Ah, but there's the rub. How often in our professional lives do we see past our immediate self-interest to do what is best for the greater good? Wouldn't we also take actions to make sure our jobs were secure first, no matter how grand our promises were to "make this world a better place" in our initial interviews?

And, in a representative democracy, if our elected officials are making decisions to avoid popular blowback, isn't that kind of the same as them acting out "the will of the people"? Aren't we just as complicit in our attitude of short-sightedness, by the messages we are conveying to them about what our wishes are?

In fact, I would argue that we are worse, in a sense, than they are. We all want our perk, and we want it at no cost to ourselves, or at least make someone else pay for it. Republicans talk about reigning in spending, but when the spending cuts affect the things they're interested in, all of a sudden they get indignant. Democrats heap indignation on anyone who would suggest cutting our entitlement programs, not realizing that if we don't get our fiscal act together, those entitlements are going to choke out our ability to pay for any discretionary social spending.

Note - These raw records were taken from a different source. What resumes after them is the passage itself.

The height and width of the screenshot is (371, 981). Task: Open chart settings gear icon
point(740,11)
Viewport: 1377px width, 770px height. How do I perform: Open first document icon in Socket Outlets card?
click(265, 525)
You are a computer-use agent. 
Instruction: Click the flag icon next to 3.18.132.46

You can excuse our congressional representatives for wondering how to respond to such mixed messaging. Elected officials act with some degree of logic in this context when they act "cowardly" and punt the issue ahead to the next Congress or the next generation. Because they see those who put them in power essentially asking for them to do just that. And the hole we are digging ourselves into keeps getting deeper.

To be sure, I'm not letting Congress completely off the hook. They do need to show a spine, they do need to learn to work together, and they do need to deal directly with the big problems and not obfuscate or spin.

But we need to take some responsibility, too. "We the People" are still the ones in charge in this country still, aren't we? The bill has come due, and it seems to me we prefer to scold others for ordering too much or guilt someone else into paying more because they make more than we do, rather than settling our accounts and moving on.